Jesus wept. John 11:35
Lazarus had passed away. Wrapped in linens, he was given into death. Upon the sight of his friend, Jesus, the Son of God and Son of Man, doesn’t just shed a tear. Alongside his dear friends, He weeps.
Death is quite often a verboten topic of conversation, although there are always those older relatives that like to discuss their burial plans or take pictures at funerals. Society, by and large, spends an inordinate amount of time and an odious amount of money avoiding the topic altogether, as though it can be somehow wished away by the magic of medicine or mechanics of surgery. And yet, we all brush against this specter, some far too early in life, and some far too often.
In my own life, death came to visit much more intimately and earlier than I had ever imagined. I lost my father shortly after I turned twenty-one, in the winter of my second senior year of college. While I know there are many who have lost their parents much earlier, the death of a parent before our own middle age isn’t something we sit up and prepare for late at night between the beer and the pizza (and the thesis papers, of course). We lost him over the course of 36 hours after a medical procedure. There was very little time to say goodbye, to say all the things I wish I had said, to live all the moments I had been too busy and selfish to live with him as a teenager. Now I wish I would have gone to the ice show instead of working a late shift as an intern. Back then, I had decades to do all that and it could wait. Lesson learned – it can never wait.
Lately, death has been on the forefront of my mind again. So many people I know are suffering from cancer, some rather aggressive, some taking lives far too young. I am at that age where aunts and uncles now are starting to pass one by one. An overload of grief can become all-consuming if we lose focus on the promise of the kingdom, the promise that a life so much better, so much more complete, awaits us in the glory of the resurrection. We weep, but grief is tempered with hope for those of us who believe.
What of those who do not believe? I am a convert to the Catholic faith. In fact, I entered the Church the Easter before my father’s passing. It is Jesus who has always brought me back from the brink of despair when the nights got too long or the grief hung like a noose around my neck. It is Jesus who sent lifelines when my coping became unhealthy. Jesus was always at my side. Jesus wept when I wept. His pierced heart understood when my heart broke open again as I came out of avoidance and began to actually heal. He carried me when I couldn’t walk anymore. Even at my loneliest over these eighteen years, I was never alone.
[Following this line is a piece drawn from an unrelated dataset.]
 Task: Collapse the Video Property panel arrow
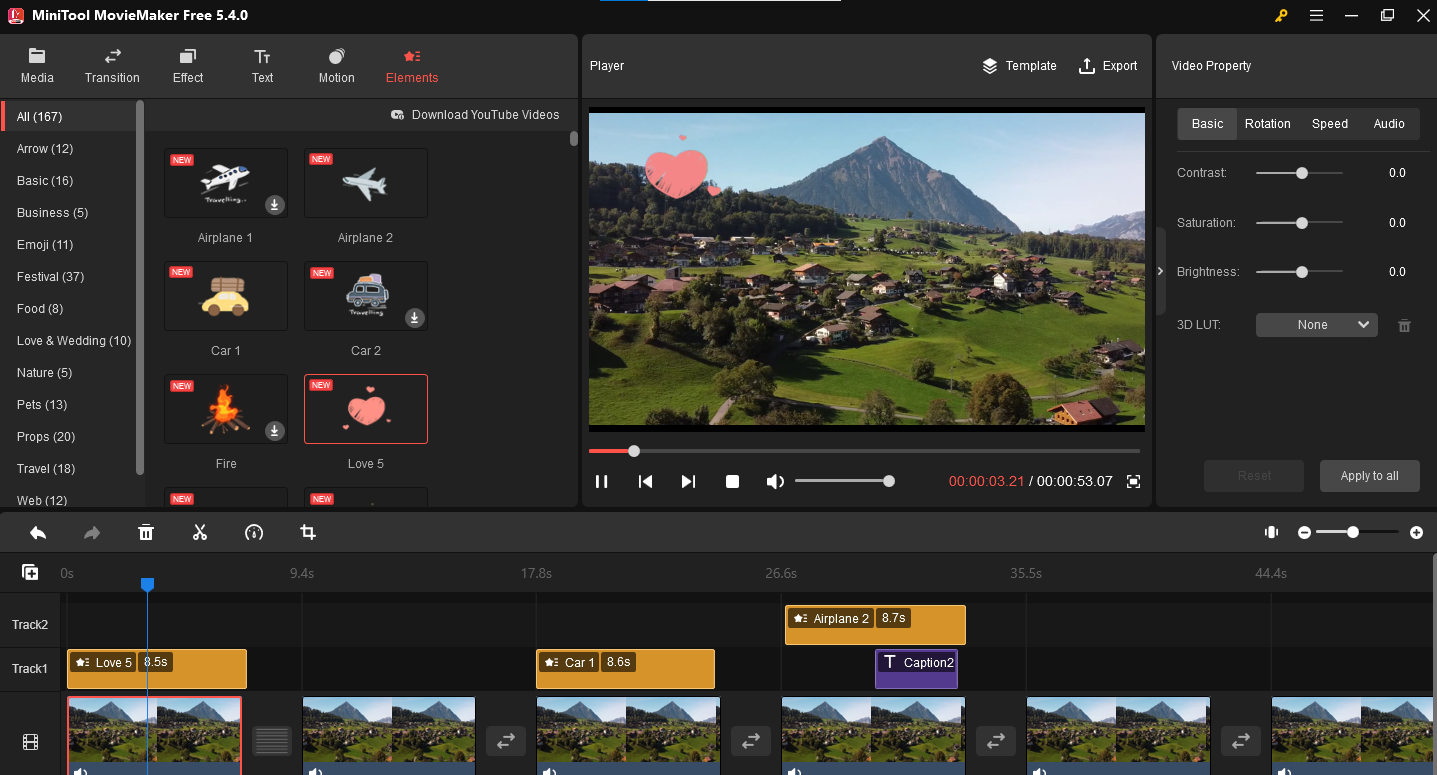(1160, 271)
My mother is still Hindu, and not really practicing at that. To watch the difference in how we have grieved the loss of my father is astounding. Granted, to lose a husband is inherently different than losing a father, but the process of grief has been so different for the two of us. At so many times, she has felt utterly alone. She clings to the memory of him in an attempt to keep him with her and feel as though she is still loved. She has withdrawn from living with the same fervor she had all the days before his passing, and fear grips her in a way that has in a small part killed her spirit.
I want so much for her to know the God I know, to feel how deeply she is loved. I want so much for her to know she has Jesus at her side to help her balance on that tightrope between grief and hope. Despite her fear and grief, she does hope, even if she dare not speak of it for fear it will be ripped away. I know she has in her heart the hope that she and my father will one day be reunited. Heaven is assumed, contrary to the theology of her claimed faith. It is innate, not based on any theology, but from that seed God has planted in every heart to be reunited with Him. At the same time, she is not confident in her hope.
When we are one with Christ, we can surrender our fear and grief to him. We can hope for heaven with confidence, and amidst our grief we can find joy for the other who has gone before us. Through our tears, we can envision the smiling face of Christ who welcomes each and every one of us home if we let Him. And so we pray. We pray for those who do not know Jesus to surrender their hearts to Him. We pray for those who have passed before us; we pray they may find in death the mercy of God and a fulfilled hope of heaven. We pray for those left here on earth; we pray for peace and understanding and joy to overtake the grief that fills us. Through our grief, and in confident hope, we pray.